Homélie du Frère Jean-François NOEL

 

C

e passage d'évangile sert souvent pour argu­menter en faveur d'une certaine violence de la part du Seigneur. Ce n'est pas tant la violence isolée du contexte qui pourrait nous aider à compren­dre la démarche de Jésus, mais un souci de vérité, un souci w de transparence dans la maison même que Dieu a remplie de sa gloire, ce Temple vénéré où les Juifs se rassemblent pour prier, "le marchepied de la gloire de Dieu." Jésus, le Fils de Dieu, l'envoyé de Dieu, fait place nette dans ce temple comme dans le cœur des hommes. Ce n'est pas tant une violence sur les objets, sur le matériel, sur le commerce, ce qui est déjà vrai, mais qui est insuffisant, qu'une violence contre l'encombrement du cœur des hommes. De fait, à la fin du passage on entend : "Le peuple était ravi de son enseignement !"

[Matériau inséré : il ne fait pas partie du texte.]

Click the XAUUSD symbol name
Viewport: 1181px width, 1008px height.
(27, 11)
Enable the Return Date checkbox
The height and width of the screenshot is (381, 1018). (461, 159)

L'attitude, le comportement, la façon de faire de Jésus, déblaie l'intérieur du cœur de l'homme et l'homme se trouve comme apaisé. C'est comme une violence que Dieu déploie pour ouvrir et élargir le cœur comme on élargissait les tentes de Sion, dans les psaumes, pour que le peuple choisi prenne place. Cette violence est la façon dont Dieu prend posses­sion de chacun de nous. C'est la même violence qui sera celle de l'ange qui combat avec Jacob dans la nuit, violence qui ne se déploie pas pour elle-même mais pour laisser la place à la paix, à la présence de Dieu, à la joie de l'enseignement qui vient, parce qu'il est vrai, parce qu'il est juste, ouvrir le cœur à la vérité, à la justice que Dieu veut faire proclamer et faire en­tendre sur cette terre.

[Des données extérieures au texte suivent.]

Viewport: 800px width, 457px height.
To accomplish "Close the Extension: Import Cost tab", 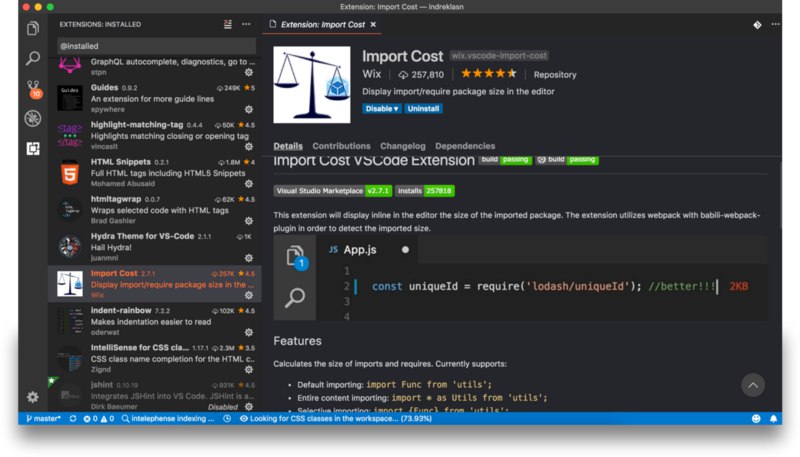I will [x=373, y=24].
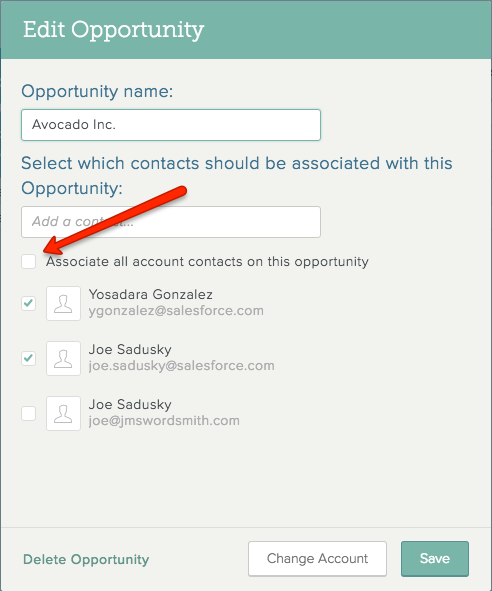Viewport: 492px width, 591px height.
Task: Click the ygonzalez@salesforce.com email address
Action: tap(176, 311)
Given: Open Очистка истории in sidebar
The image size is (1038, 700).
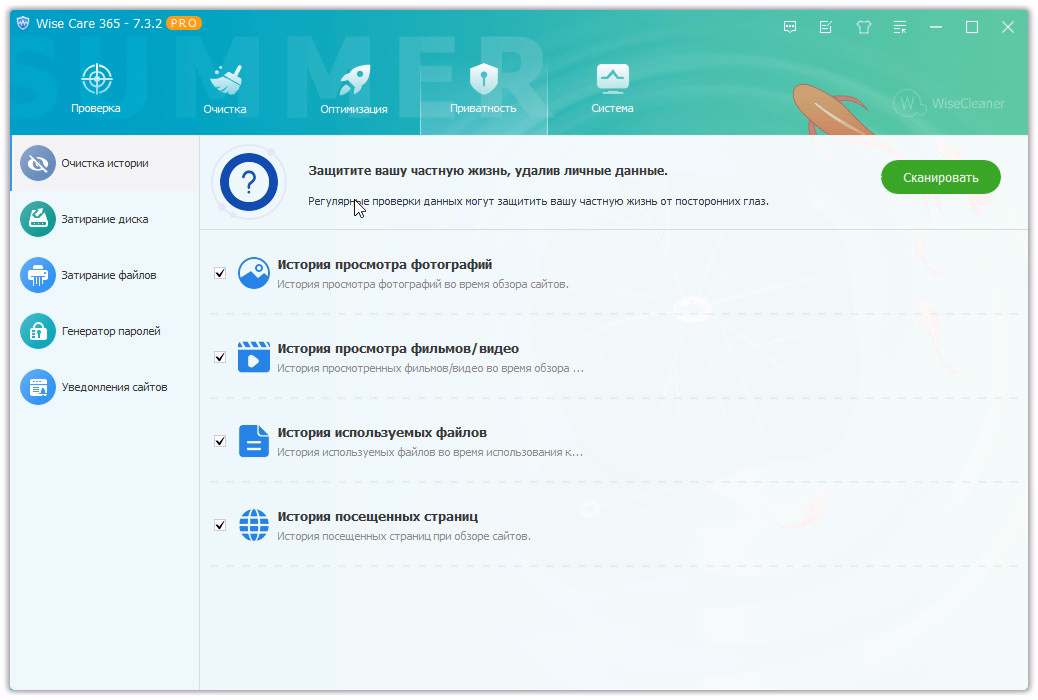Looking at the screenshot, I should pyautogui.click(x=104, y=163).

Ainsi ce n'est pas tant la violence qui est ar­gumentée ou qui est justifiée dans ce texte, mais c'est ce pour quoi elle est faite, ce pour quoi elle se dé­ploie, pour ouvrir et pour conclure une alliance de paix entre chaque cœur d'homme et le cœur de Dieu. Et de fait, "cette maison sera une maison de prière." Et la maison de prière c'est la maison de la paix.

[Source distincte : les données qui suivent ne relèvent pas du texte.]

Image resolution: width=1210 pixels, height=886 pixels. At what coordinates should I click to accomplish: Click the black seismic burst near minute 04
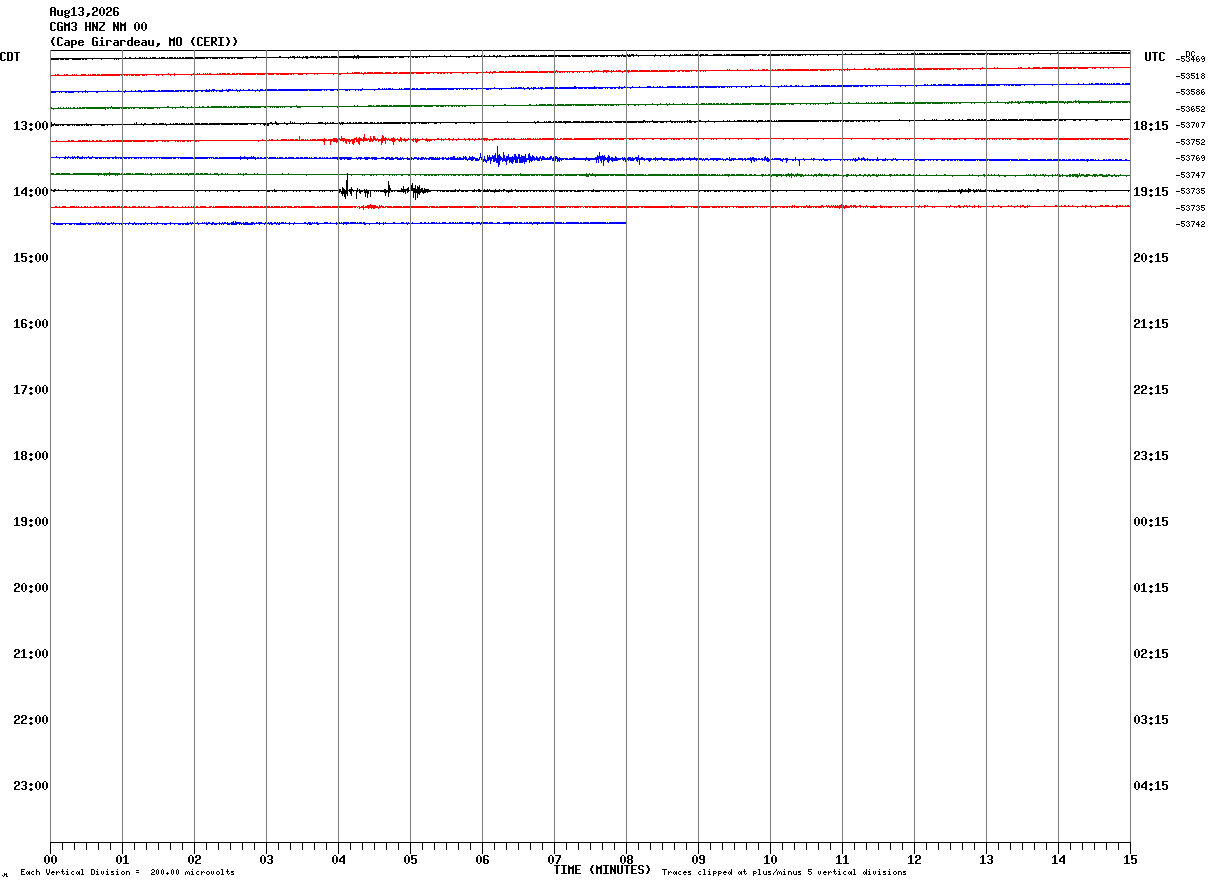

On précise aussi dans le texte que "Il ne lais­sait personne transporter d'objets à travers le tem­ple." II empêche ces mouvements d'aménagement permanent qu'on devait voir sous les portiques de Salomon, afin que les hommes s'attellent à leur vrai travail qui est de se reposer et de trouver en Dieu leur paix. L'activité, le commerce dénoncé par le Christ est peut-être aussi la nôtre, le nôtre qui trouvons mille façons de résister à l'appel secret de la paix et de la prière. Une activité, un mouvement, autant d'événe­ments qui nous permettent de remplir notre cœur d'autre chose que de sa présence.

Demandons au Seigneur que l'appel profond mais discret de cette prière et de cette paix domine notre peur de nous approcher de Dieu et laissons-nous toucher par la force de son amour.